Stelt daarbij een proeftijd van
2 (twee) jaarvast.
De tenuitvoerlegging kan worden bevolen als de veroordeelde zich voor het einde van de proeftijd schuldig maakt aan een strafbaar feit.
De tenuitvoerlegging kan ook worden bevolen als de veroordeelde gedurende de proeftijd niet aan de hierna vermelde bijzondere voorwaarden voldoet.
Stelt als bijzondere voorwaarden:
- dat verdachte zal meewerken aan (verdiepings)diagnostiek door een nader door de reclassering aan te wijzen instelling, en zal meewerken aan het eventuele daaruit volgende advies voor ambulante behandeling, zolang de reclassering dit noodzakelijk acht.
Geeft aan de reclassering de opdracht als bedoeld in artikel 14c, zesde lid, van het Wetboek van Strafrecht toezicht te houden op de naleving van de voorwaarden en de veroordeelde ten behoeve daarvan te begeleiden.
Voorwaarden daarbij zijn dat de veroordeelde gedurende de proeftijd
  • ten behoeve van het vaststellen van zijn identiteit medewerking zal verlenen aan het nemen van een of meer vingerafdrukken of een identiteitsbewijs als bedoeld in artikel 1 van de Wet op de identificatieplicht ter inzage aanbiedt;
  • medewerking verleent aan het reclasseringstoezicht, bedoeld in artikel 14c, zesde lid, van het Wetboek van Strafrecht, daaronder begrepen de medewerking aan huisbezoeken en het zich melden bij de reclassering zo vaak en zolang als de reclassering dit noodzakelijk acht.

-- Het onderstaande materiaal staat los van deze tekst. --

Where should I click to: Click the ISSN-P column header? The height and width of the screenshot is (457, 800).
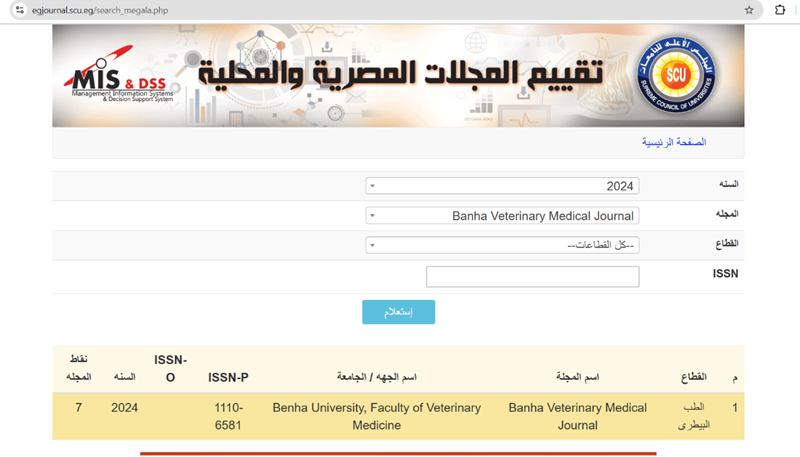[x=228, y=377]
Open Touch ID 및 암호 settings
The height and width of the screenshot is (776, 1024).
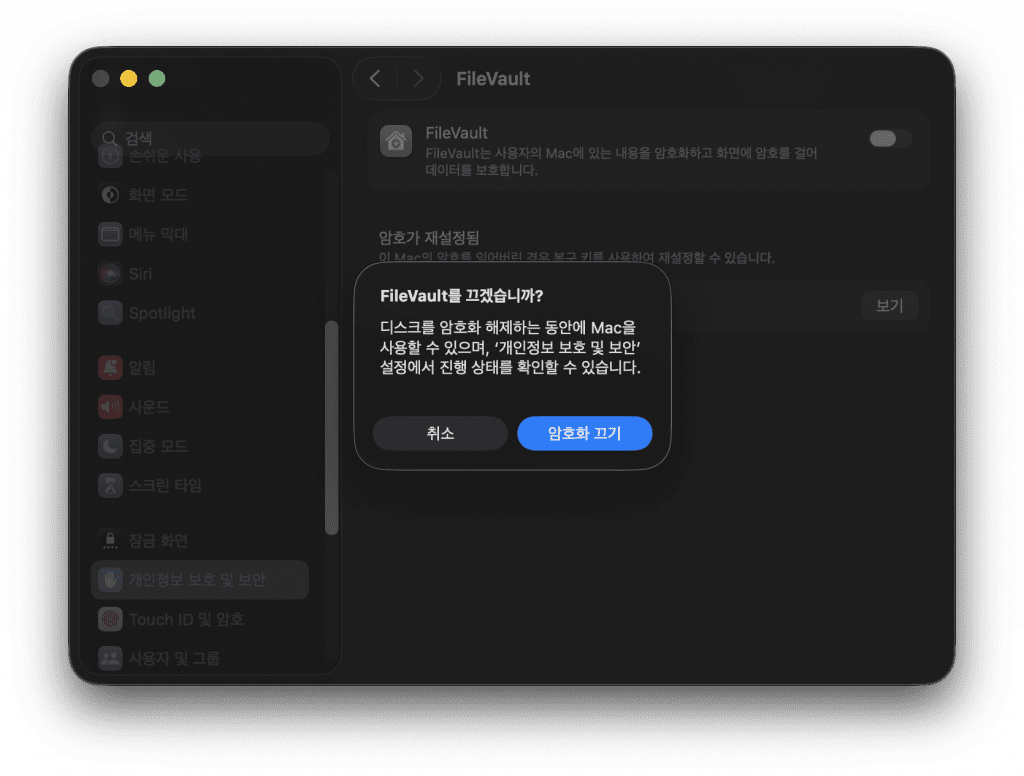185,619
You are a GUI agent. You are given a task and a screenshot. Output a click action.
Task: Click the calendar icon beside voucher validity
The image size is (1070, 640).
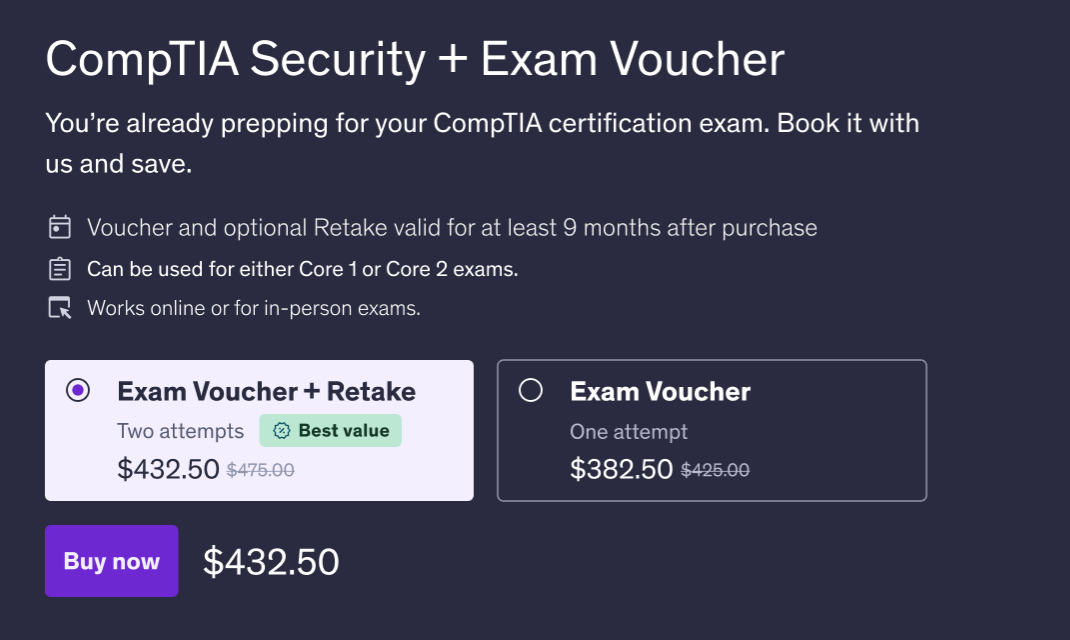pyautogui.click(x=60, y=227)
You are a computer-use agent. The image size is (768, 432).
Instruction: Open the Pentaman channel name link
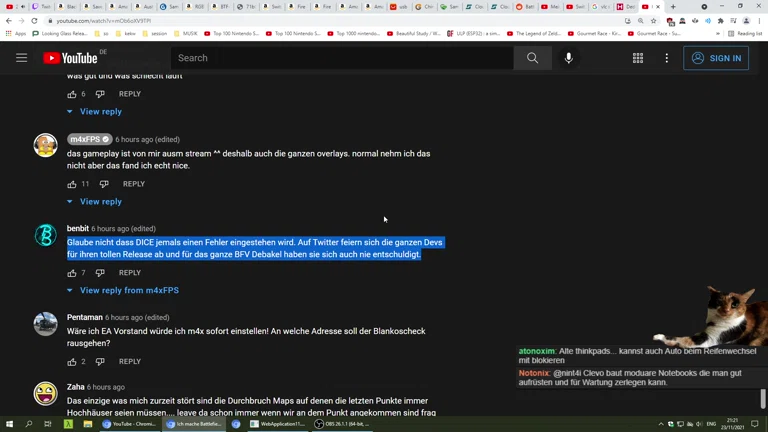coord(85,317)
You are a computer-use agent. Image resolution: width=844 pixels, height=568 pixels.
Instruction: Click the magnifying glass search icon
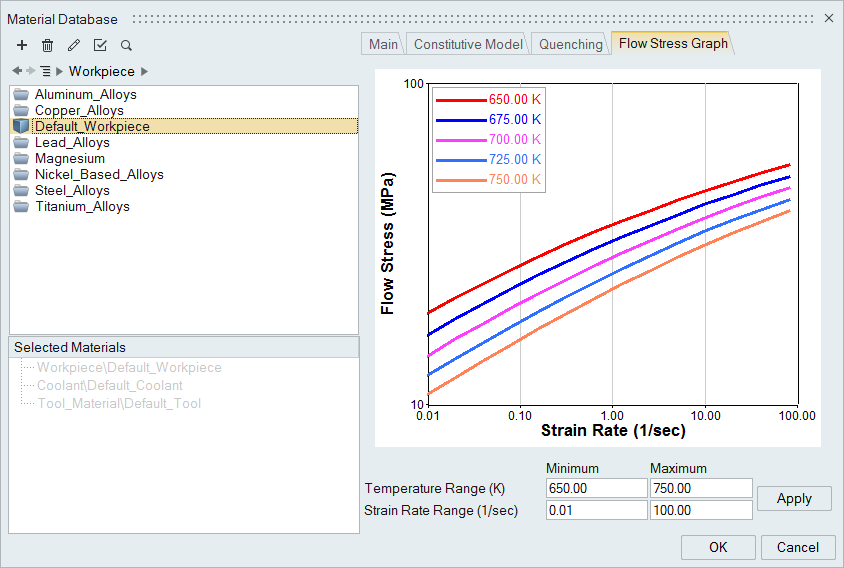pos(126,45)
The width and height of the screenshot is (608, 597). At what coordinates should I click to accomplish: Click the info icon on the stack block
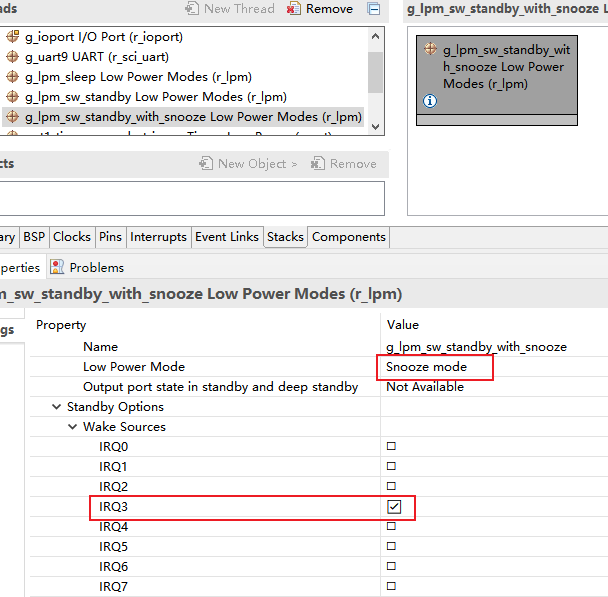click(x=430, y=101)
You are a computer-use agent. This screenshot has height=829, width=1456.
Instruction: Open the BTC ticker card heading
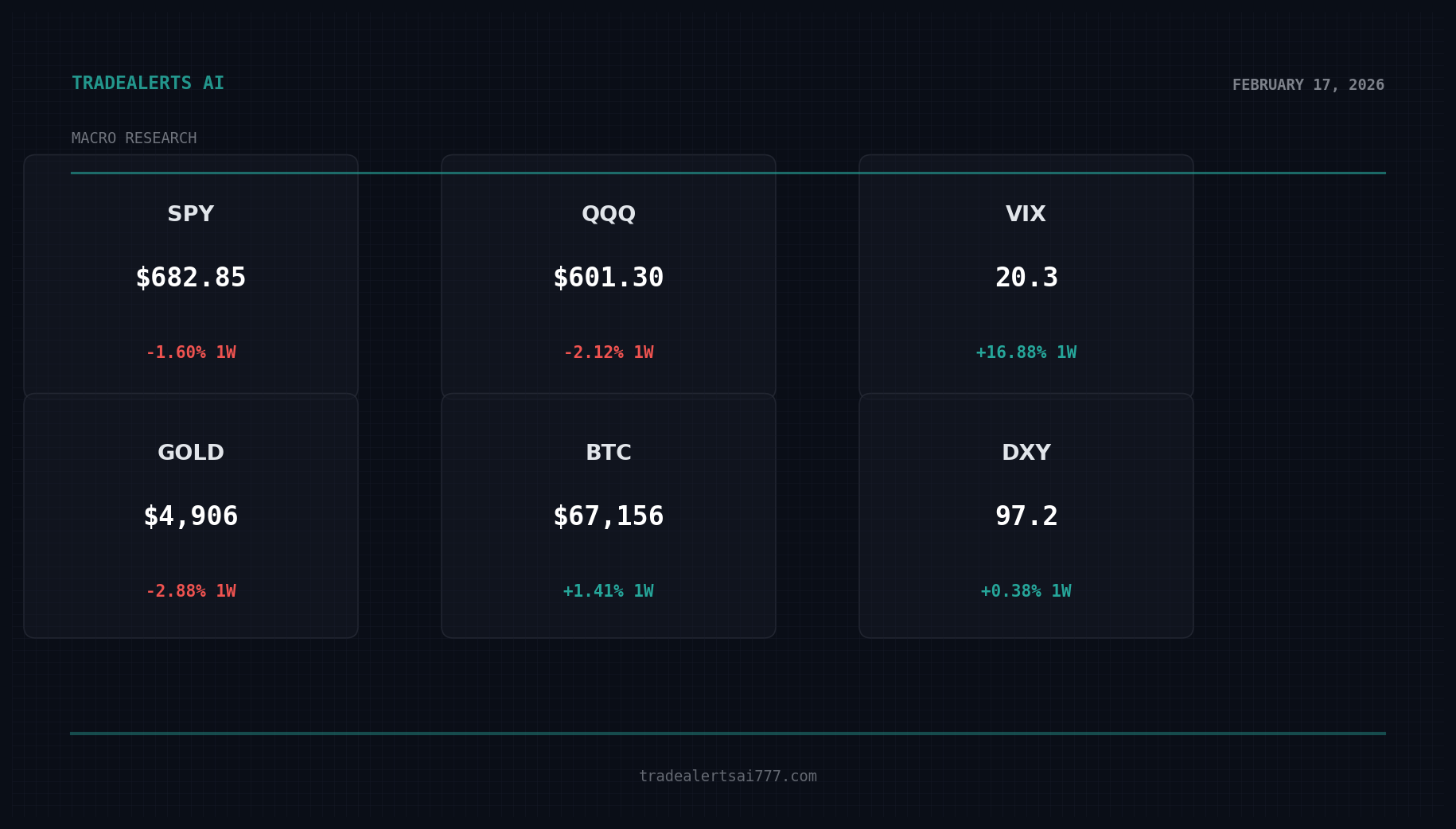609,453
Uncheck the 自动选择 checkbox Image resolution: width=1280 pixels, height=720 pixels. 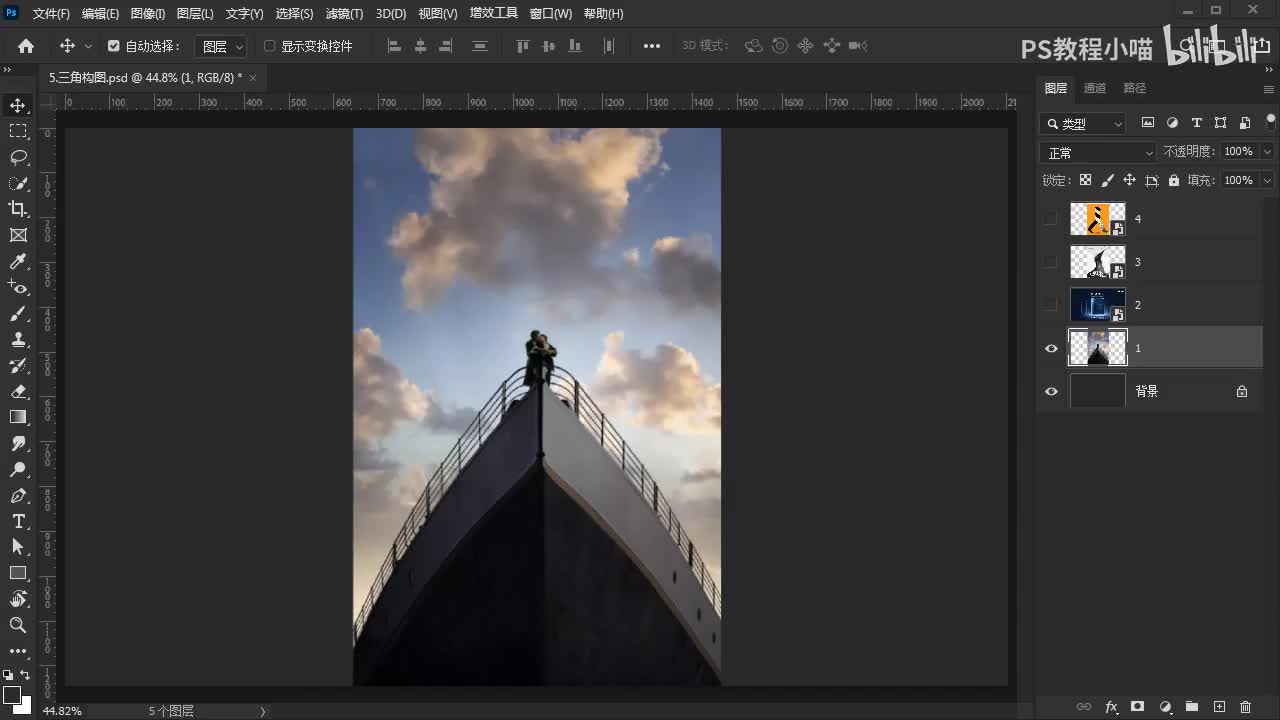(113, 46)
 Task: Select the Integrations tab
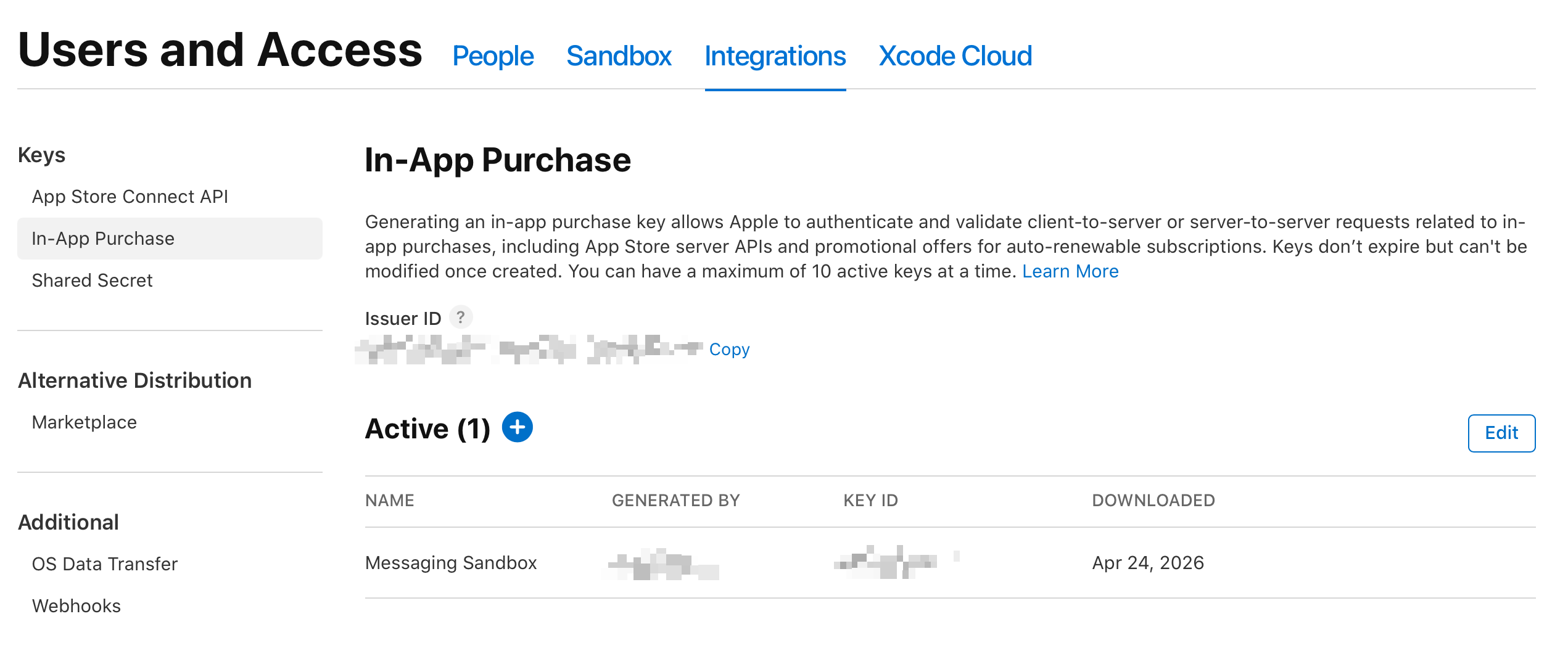775,56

Veroordeelt verdachte tot een
taakstrafvan
100 (honderd) uren, met bevel, voor het geval dat de verdachte de taakstraf niet naar behoren heeft verricht, dat vervangende hechtenis zal worden toegepast van 50 (vijftig) dagen.
Dit vonnis is gewezen door
mr. H.B.W. Beekman, voorzitter,
mrs. B. Kuppens en R.S.T. Gaarthuis, rechters,
in tegenwoordigheid van mr. M.E. Niemeijer, griffier,
en uitgesproken op de openbare terechtzitting van deze rechtbank van 4 februari 2025.